CHICAGO, Nov 13 (Reuters) - Tiremaker Firestone and its largest union on Thursday said they had broken off talks on a new labor contract, raising the possibility of a strike.

The company, a unit of Japan's Bridgestone Corp. , asked the union for concessions on pension and health-care benefits late last month.

"We informed the company that as long as their proposal remains, there's no way we're going to come to the bargaining table," said Wayne Ranick, a spokesman for the United Steelworkers of America, which represents about 6,000 workers at Firestone's eight U.S. plants. "It is so far off the mark."

Ranick said the union is considering its options. Members have already authorized negotiators to call a strike.

The impact of a strike, especially on the major automakers, was unclear. Analysts said a lot would depend on car production schedules and whether the rest of the tire industry could pick up the slack.

Firestone, based in Nashville, Tennessee, said it was disappointed with the union's decision to walk away from the talks.

"Our proposal was made in good faith," said company spokesman Dan MacDonald. "We are ready, willing and able to return to negotiations whenever the union leadership is prepared to deal with the hard issues facing both of us."

The company declined to comment on the specific terms of its proposal but said it needs an agreement that allows it to remain competitive.

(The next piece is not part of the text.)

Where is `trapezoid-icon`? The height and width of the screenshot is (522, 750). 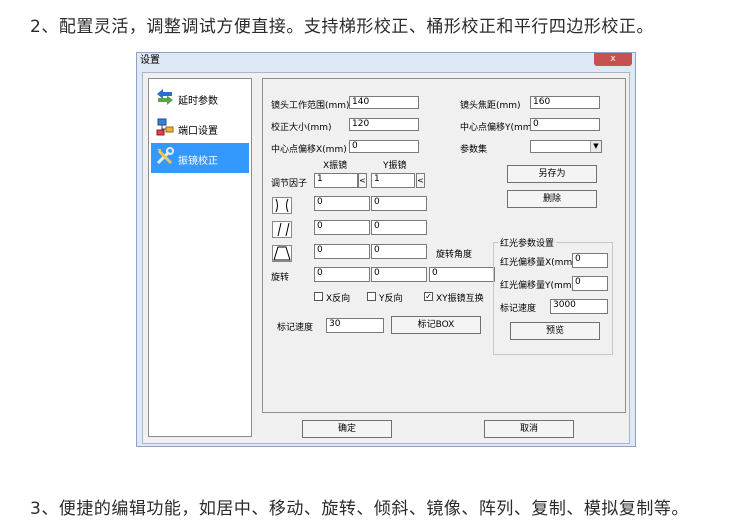
trapezoid-icon is located at coordinates (282, 254).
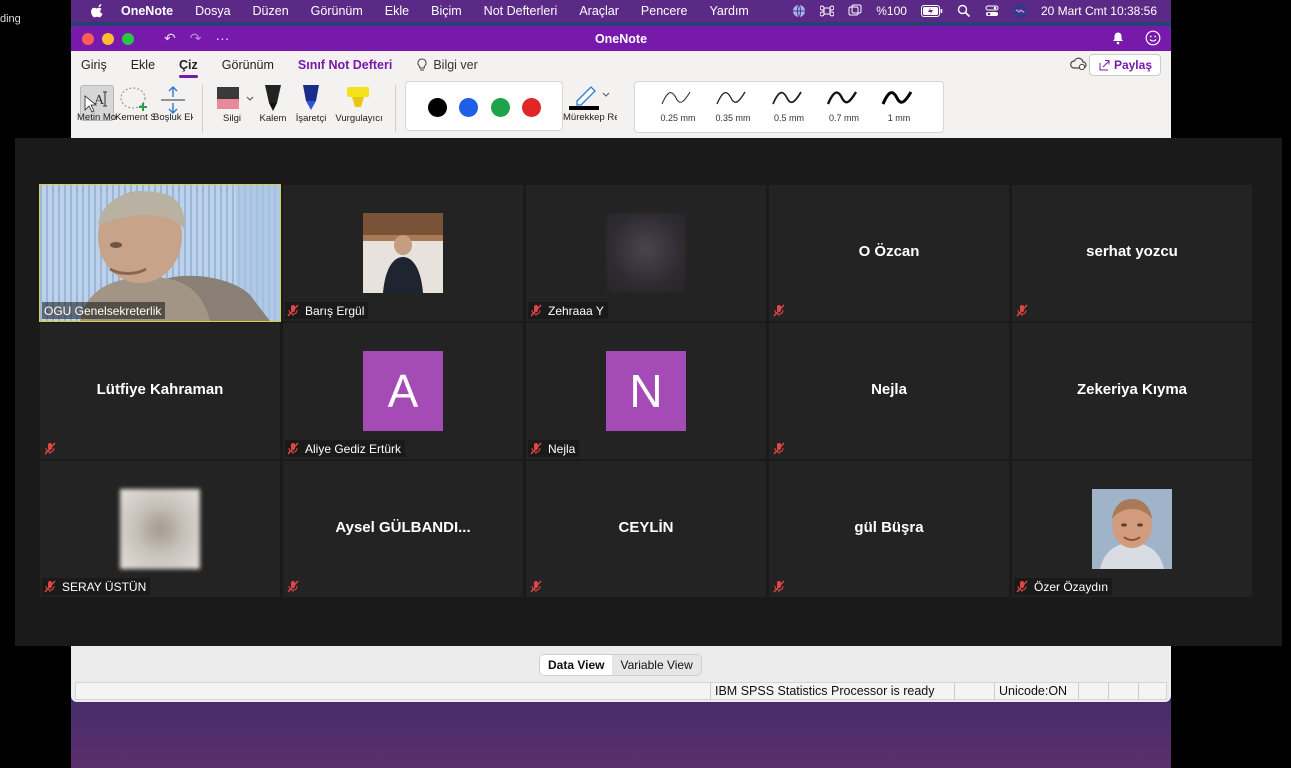 Image resolution: width=1291 pixels, height=768 pixels. I want to click on menu-not-defterleri: Not Defterleri, so click(521, 11).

No new talks are scheduled. The old contract expired April 23 and has since been extended on a day-to-day basis. Either side can change that with a five-day notice.

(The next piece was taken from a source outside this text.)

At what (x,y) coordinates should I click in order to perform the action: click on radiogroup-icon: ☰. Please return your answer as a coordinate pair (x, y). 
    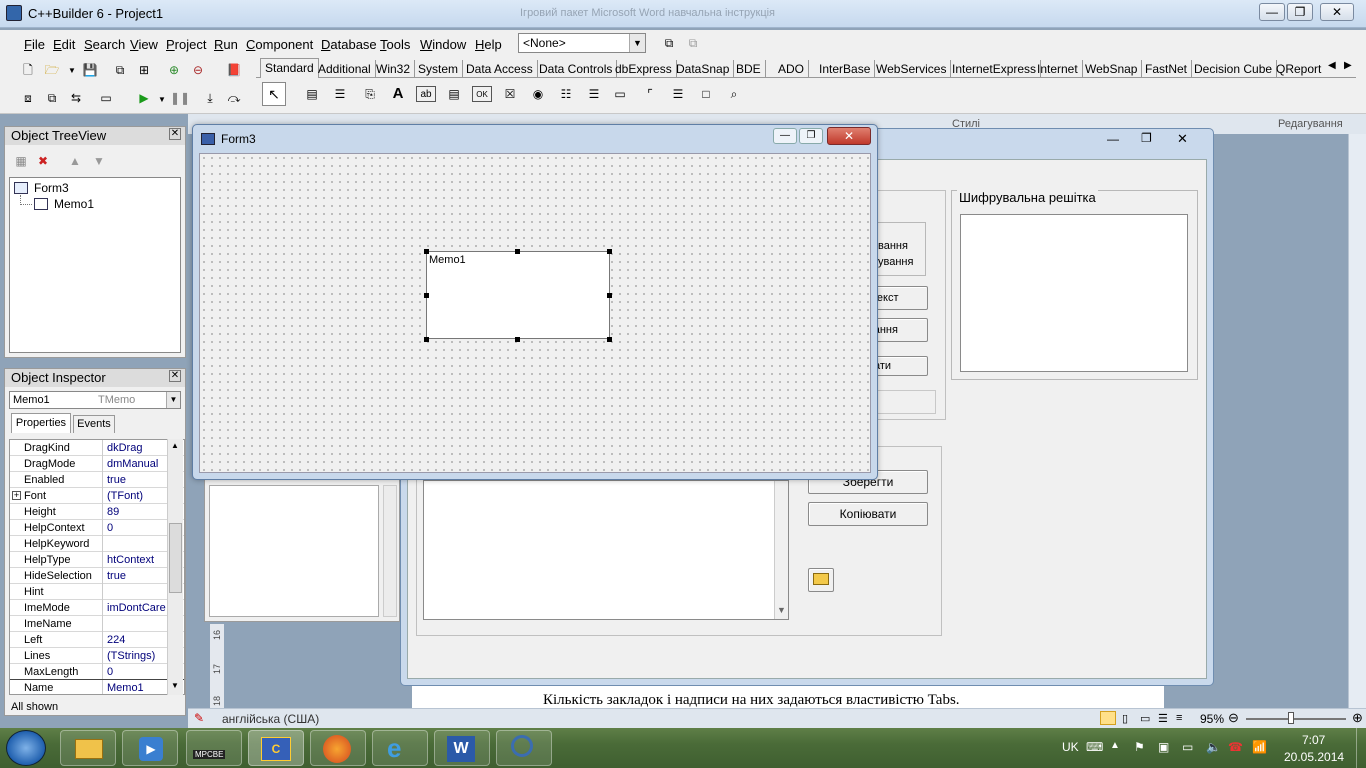
    Looking at the image, I should click on (678, 94).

The contract talks started in March but were put on hold until the union could complete negotiations with Goodyear Tire & Rubber Co. , its "target" company in the current round of tire industry negotiations.

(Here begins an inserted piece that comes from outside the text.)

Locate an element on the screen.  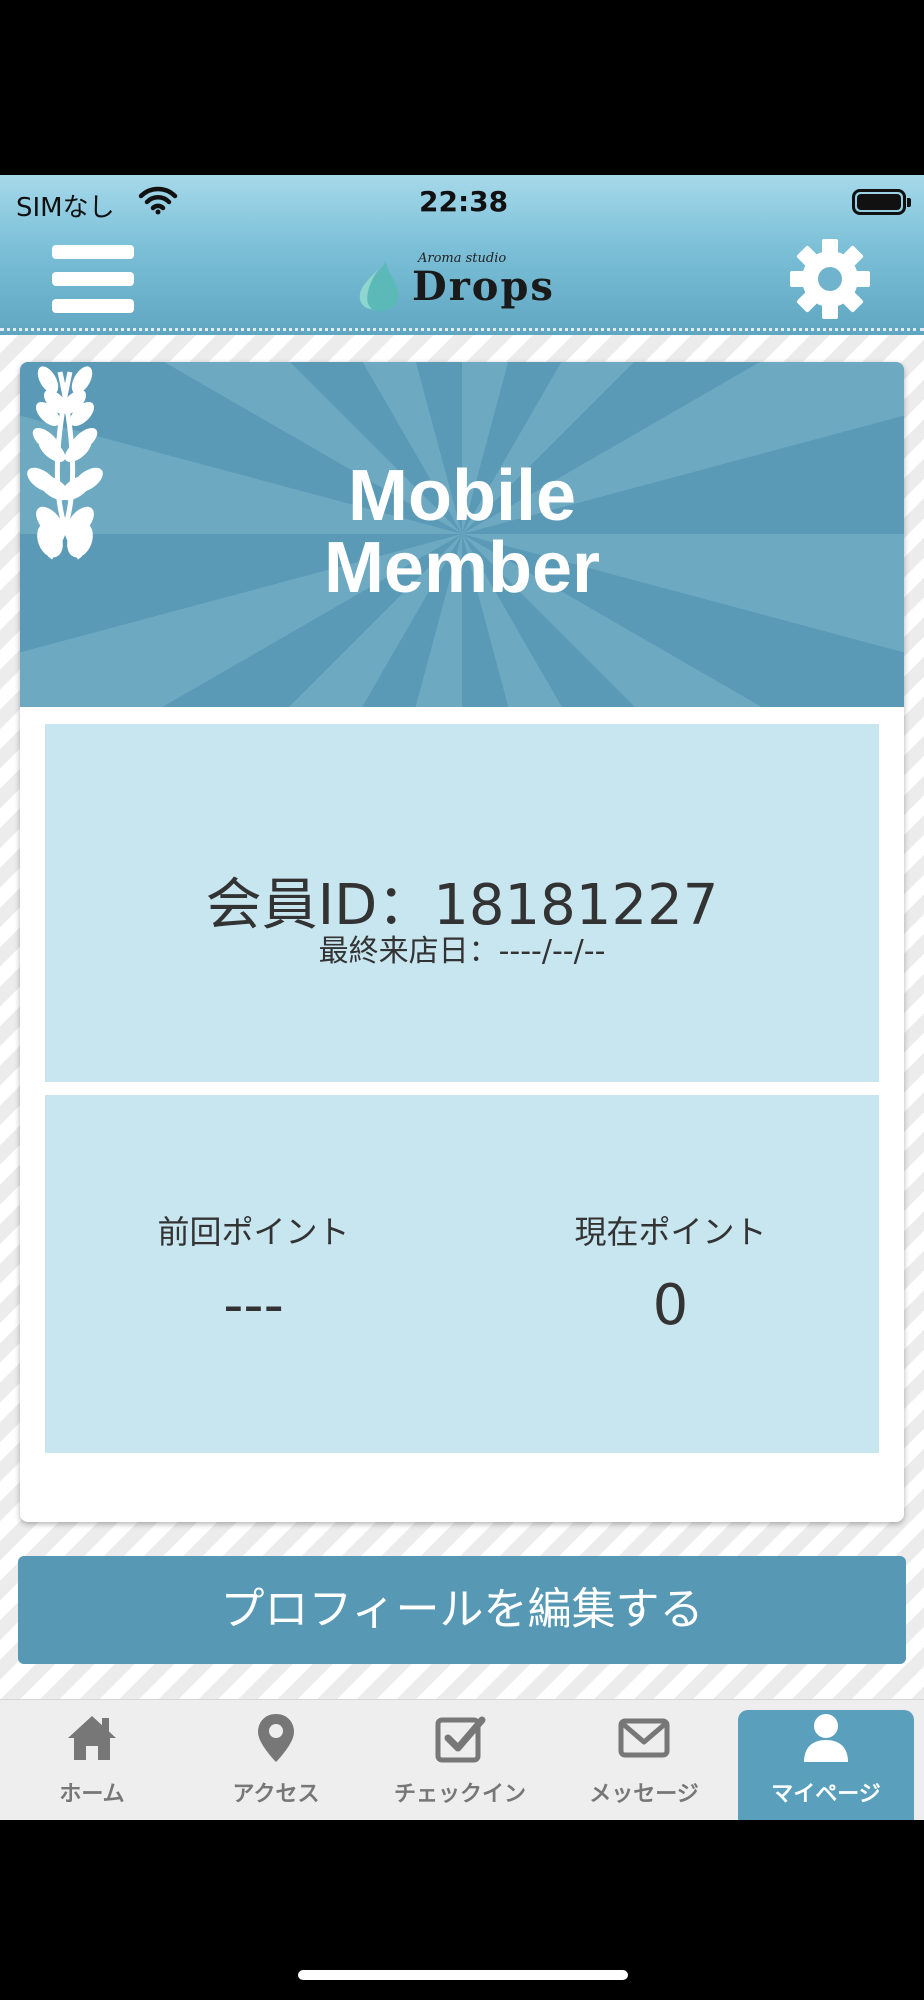
tab-home: ホーム is located at coordinates (92, 1760).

The union generally picks one of the three major tiremakers as its target and then uses the agreement as a template or "pattern" for negotiations with the other two.

Firestone has declined to use the new three-year agreement ratified by Goodyear workers in September as a template.

Firestone was the union's target company during the previous round of contract negotiations in 2000. At that time, the company had just recalled 6.5 million Wilderness and ATX tires that federal authorities had linked to hundreds of deaths and injuries, many of them involving rollover accidents and Ford Motor Co. Explorers.

The recall, one of the largest in history, resulted in a $1.68 billion loss at Firestone in 2001 and dragged down results at its corporate parent.

Bridgestone's U.S. unit is in much better financial shape this time around, having reported 2002 operating income of $83 million.

Analysts say the tire industry has been struggling in the United States with weak demand due to the economy. They say labor is still a large part of tiremakers' costs.

"It's no surprise Bridgestone would try to play hardball over its labor structure," said Scott Lee, an analyst with Fitch Ratings.

The last time Firestone refused to go along with a pattern agreement was in 1994. The long and bitter strike that followed bankrupted the United Rubber Workers union and forced it to merge with the United Steelworkers of America.

The resulting labor strife also was blamed in a study of manufacturing problems at Firestone's now-closed Decatur, Illinois, plant, which produced many of the recalled tires.

Firestone stopped supplying tires to Ford as a result of the recall but remains a supplier to other car makers.